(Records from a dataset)

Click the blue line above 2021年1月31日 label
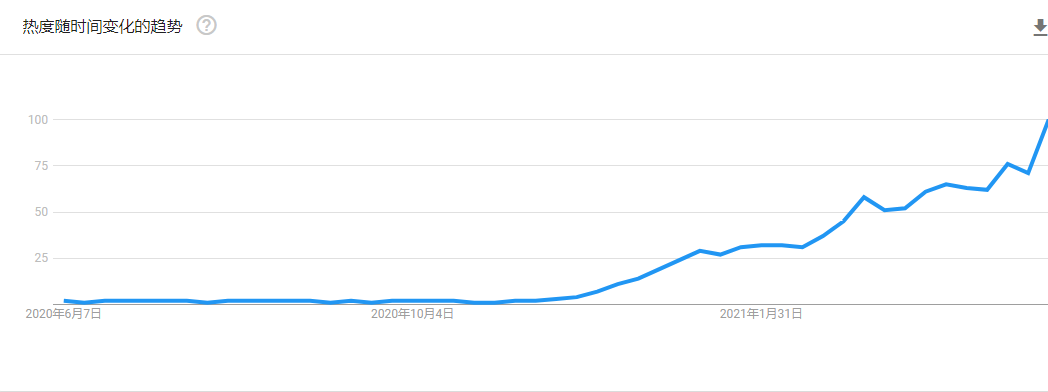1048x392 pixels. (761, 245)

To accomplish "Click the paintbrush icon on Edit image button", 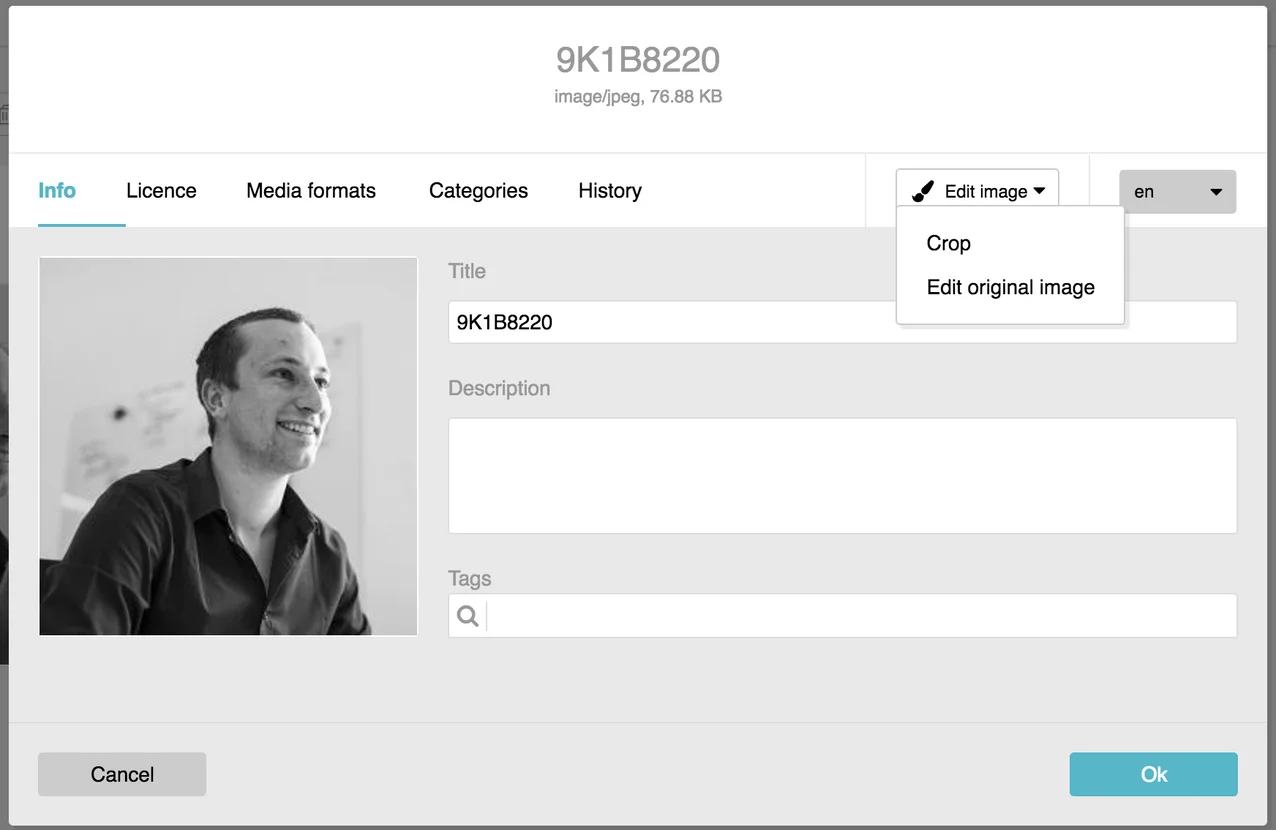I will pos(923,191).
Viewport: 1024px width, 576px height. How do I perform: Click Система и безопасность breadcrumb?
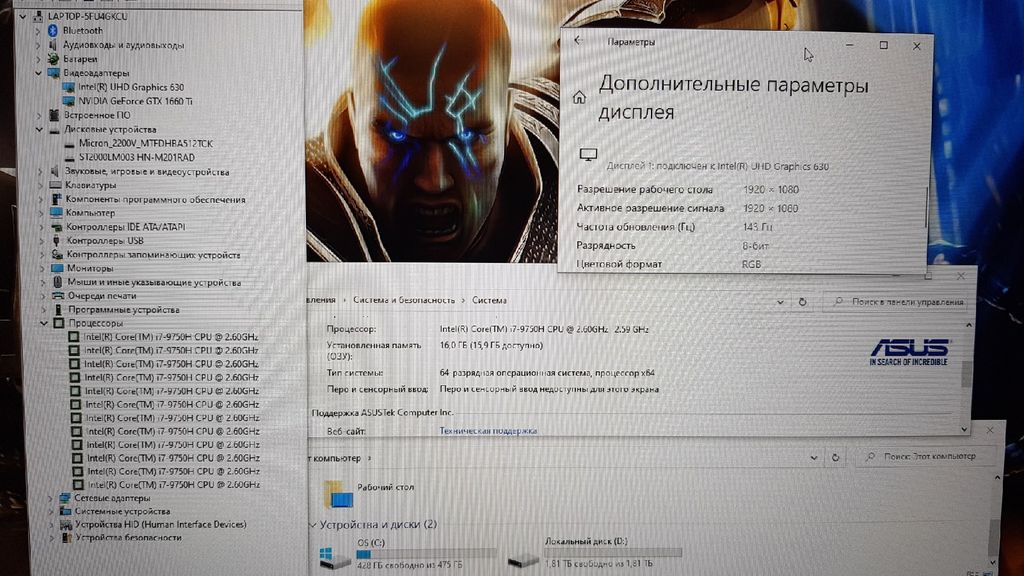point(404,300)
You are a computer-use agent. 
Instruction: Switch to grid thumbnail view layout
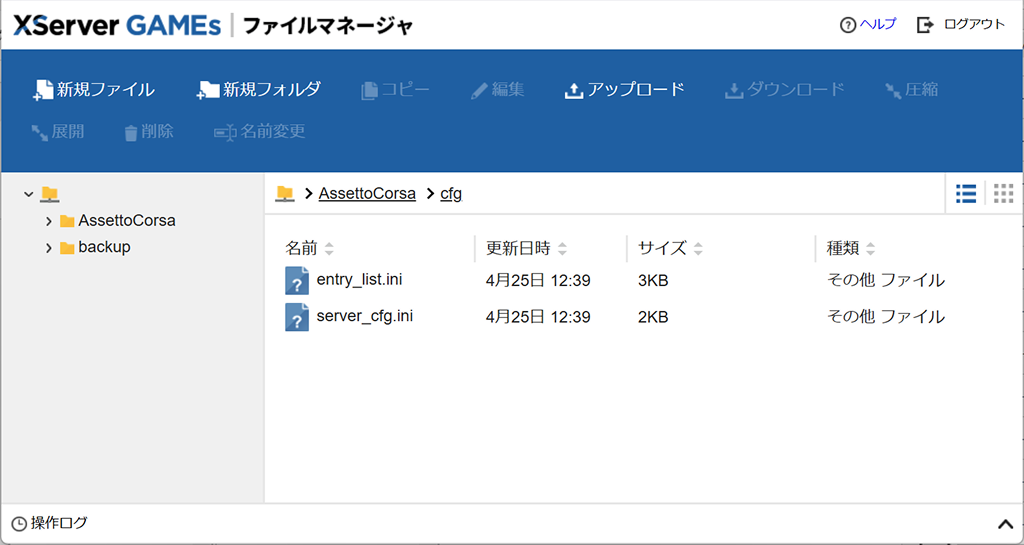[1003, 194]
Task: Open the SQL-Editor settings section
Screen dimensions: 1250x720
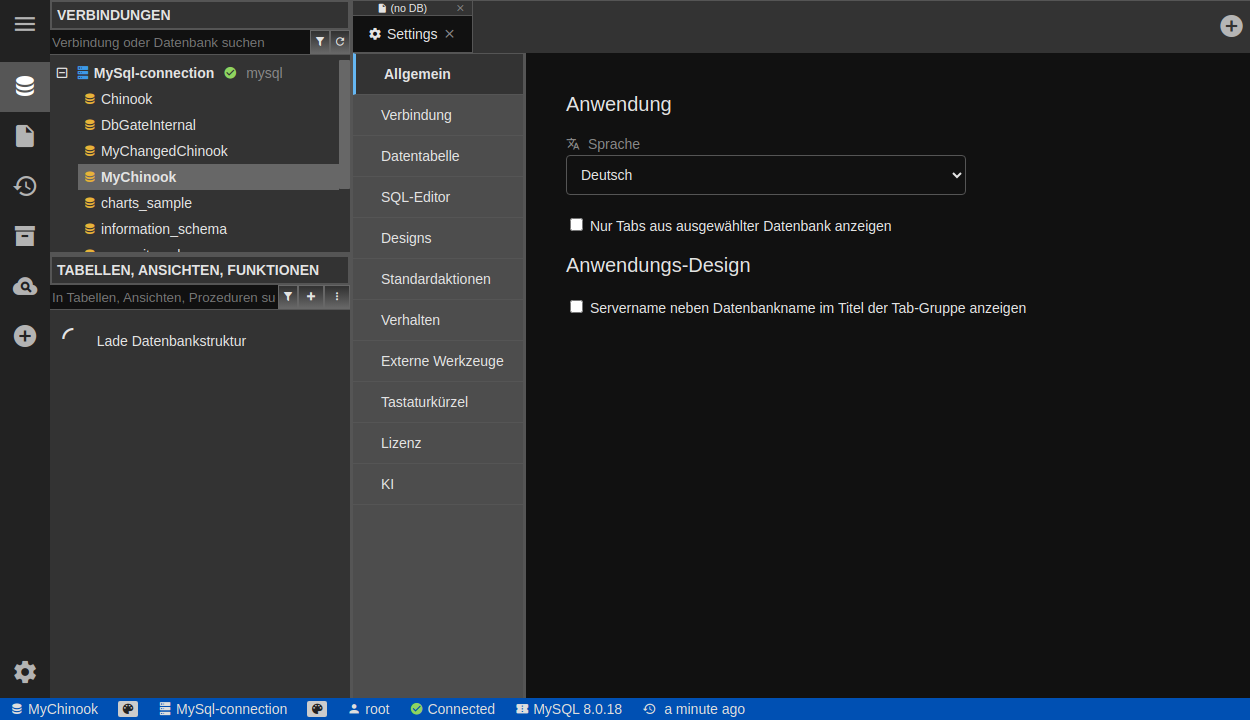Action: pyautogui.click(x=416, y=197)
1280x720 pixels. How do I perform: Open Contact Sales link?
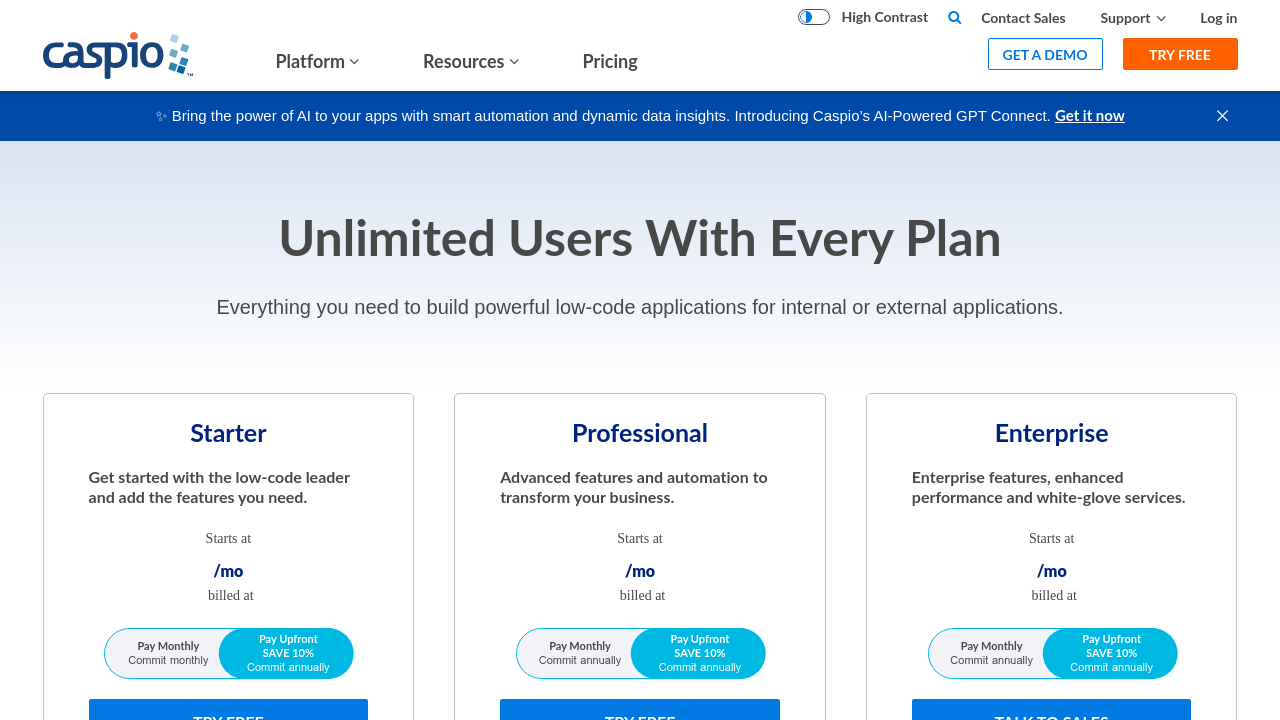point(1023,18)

WORK TO BE COMPLETED. At the line containing "You are a computer-use agent.", begin reproducing the entries word for word, and continue through their last line. Leave out the pictures.

RESPONSE TO THE EXERCISE.
You are a computer-use agent. 
Instruction: Switch to grid thumbnail view layout
[1003, 194]
Task: Open the SQL-Editor settings section
Screen dimensions: 1250x720
Action: pyautogui.click(x=416, y=197)
1280x720 pixels. How do I perform: Open Contact Sales link?
point(1023,18)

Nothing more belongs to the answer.